**EXERCISE OBJECTIVE:** Print the material below, starting at the line that contains "Given: Select the" and ending at the line that contains "Looking at the screenshot, I should 80,64.", with every word as it appears. Leave the pictures out of your answer.

**INPUT ROWS:**
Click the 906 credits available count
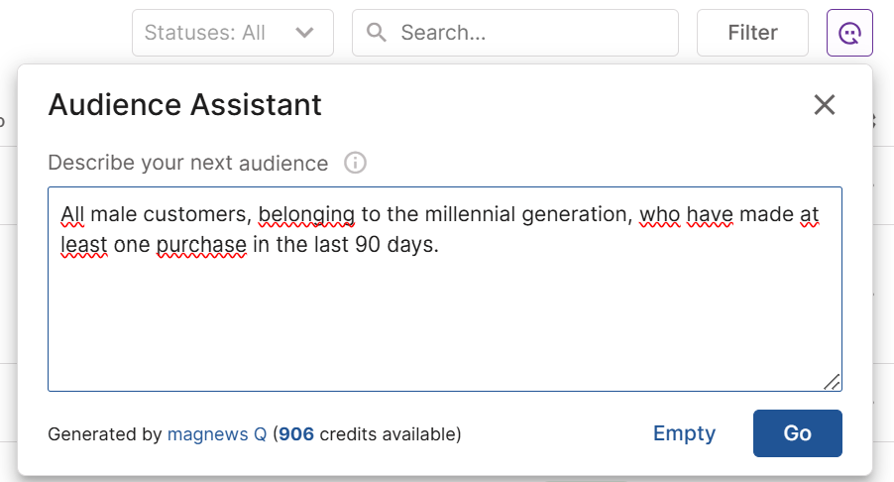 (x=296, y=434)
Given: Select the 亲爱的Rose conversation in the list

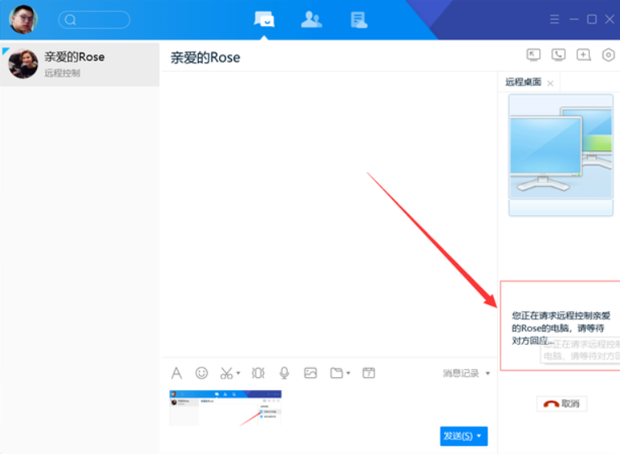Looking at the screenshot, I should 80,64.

* * *

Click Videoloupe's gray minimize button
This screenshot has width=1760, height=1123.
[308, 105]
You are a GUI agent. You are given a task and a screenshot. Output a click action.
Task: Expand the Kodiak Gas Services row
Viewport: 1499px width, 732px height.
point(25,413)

* * *

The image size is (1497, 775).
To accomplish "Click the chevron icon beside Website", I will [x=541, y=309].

**TASK SOLUTION:**
Given: Select the 亲爱的Rose conversation in the list

Looking at the screenshot, I should 80,64.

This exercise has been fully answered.